• _Exercise_: Please return the lines of the data that contain "pixels".

• _Exercise materials_:
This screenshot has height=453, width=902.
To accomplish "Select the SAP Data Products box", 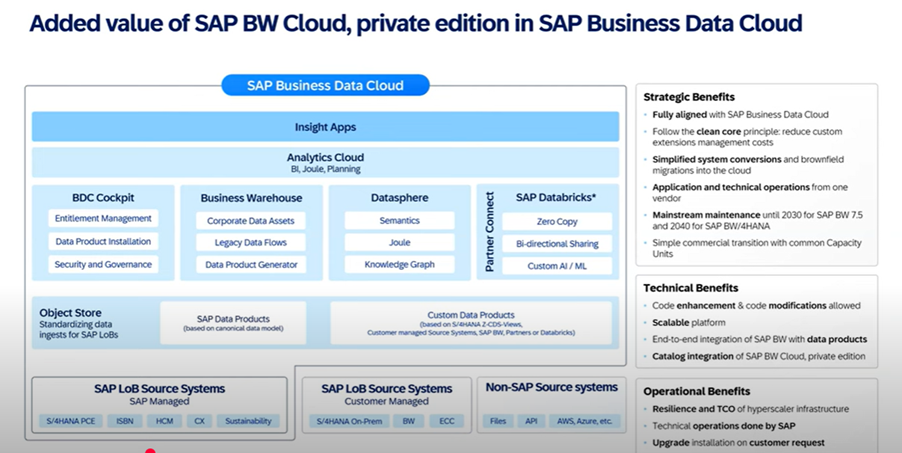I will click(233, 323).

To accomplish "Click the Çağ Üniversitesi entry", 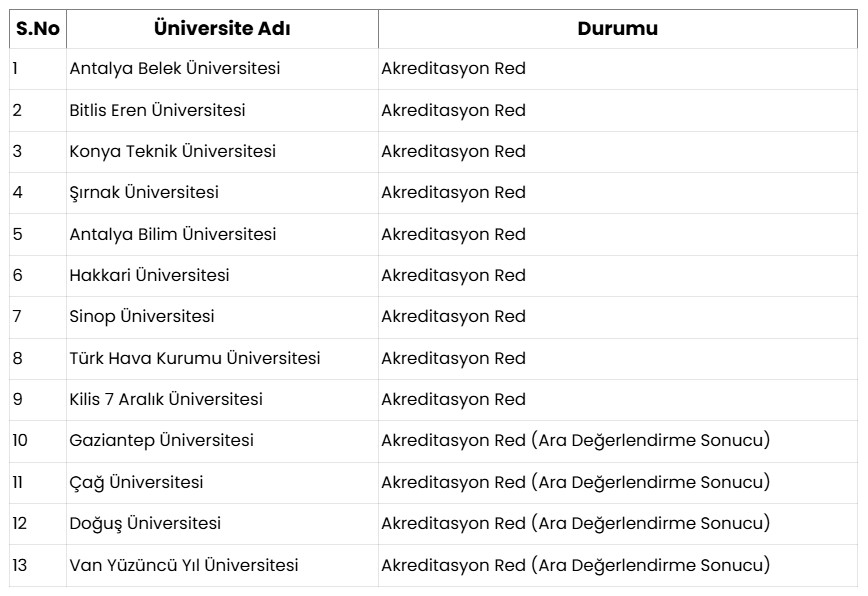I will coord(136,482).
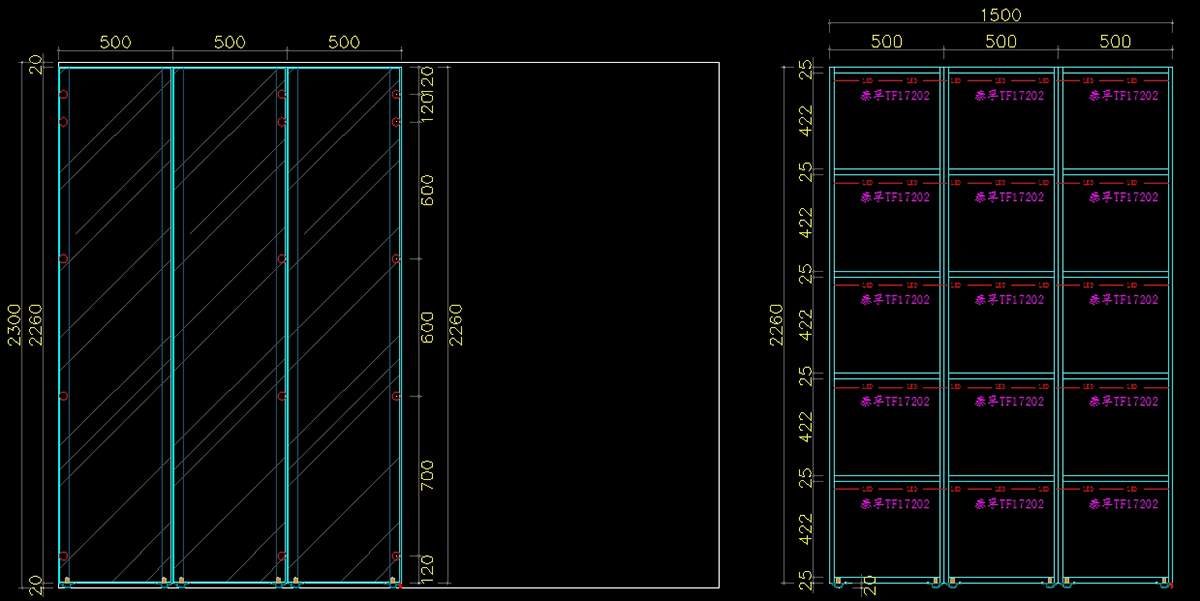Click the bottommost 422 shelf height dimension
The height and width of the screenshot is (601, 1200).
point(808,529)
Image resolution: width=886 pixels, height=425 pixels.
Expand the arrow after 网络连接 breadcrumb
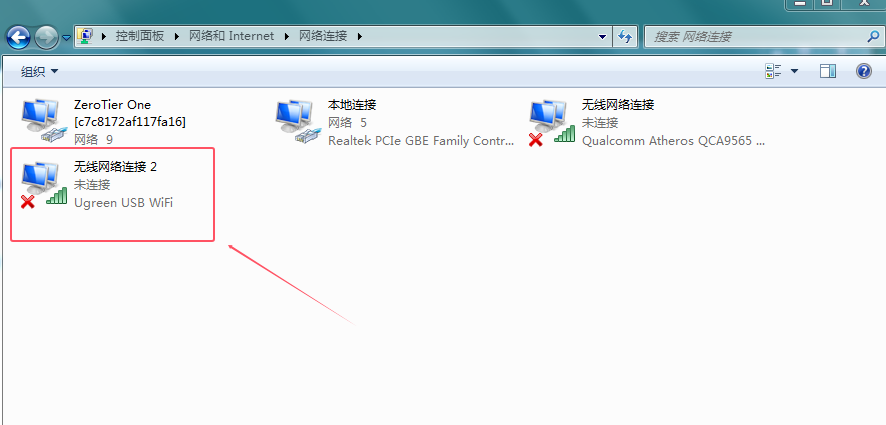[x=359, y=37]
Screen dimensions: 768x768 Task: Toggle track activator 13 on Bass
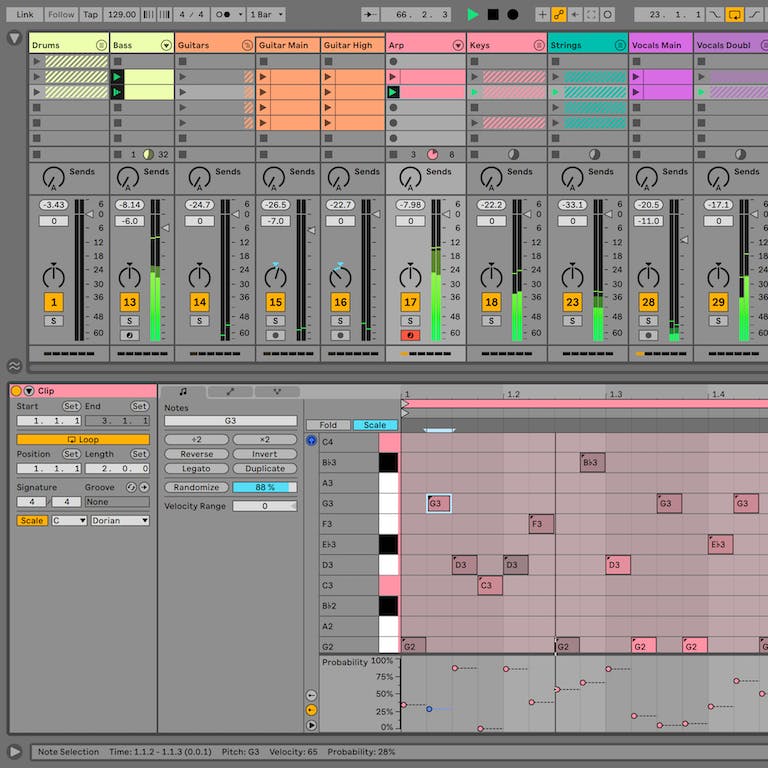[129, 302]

* * *

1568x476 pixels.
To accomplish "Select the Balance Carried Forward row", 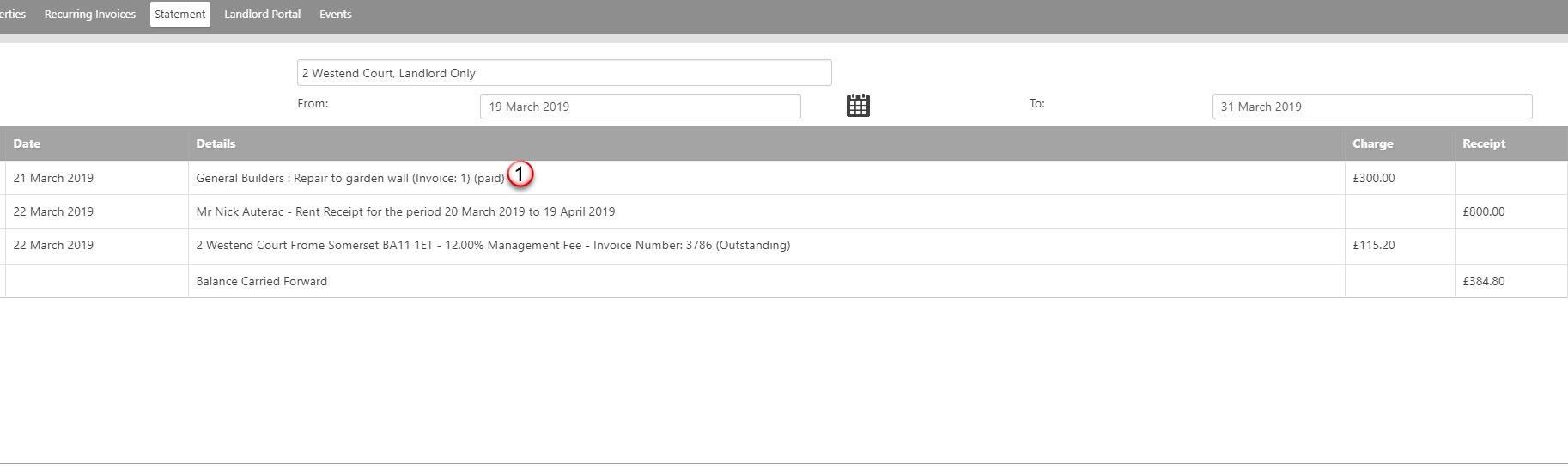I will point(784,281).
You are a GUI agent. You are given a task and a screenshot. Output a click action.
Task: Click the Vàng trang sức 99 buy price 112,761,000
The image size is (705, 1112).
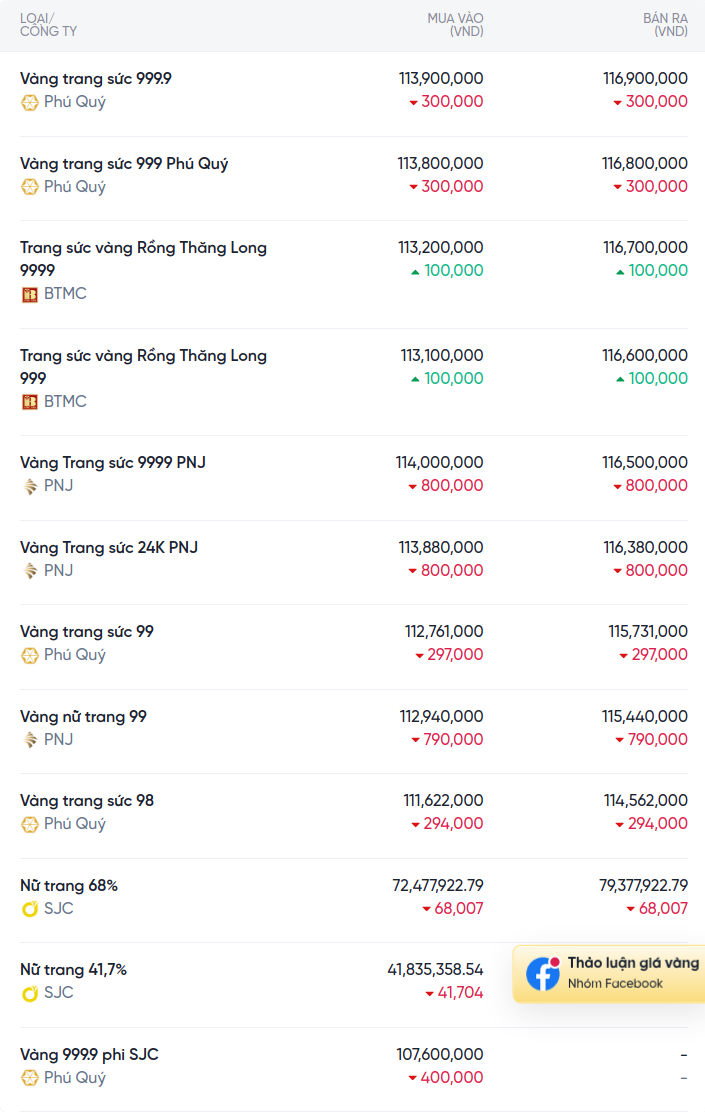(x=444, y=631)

==

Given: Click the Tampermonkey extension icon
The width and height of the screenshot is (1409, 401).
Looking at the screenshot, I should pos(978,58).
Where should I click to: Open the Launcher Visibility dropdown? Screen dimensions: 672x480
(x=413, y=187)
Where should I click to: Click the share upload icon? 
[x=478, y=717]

• _Task answer_:
Image resolution: width=886 pixels, height=425 pixels.
1568x476 pixels.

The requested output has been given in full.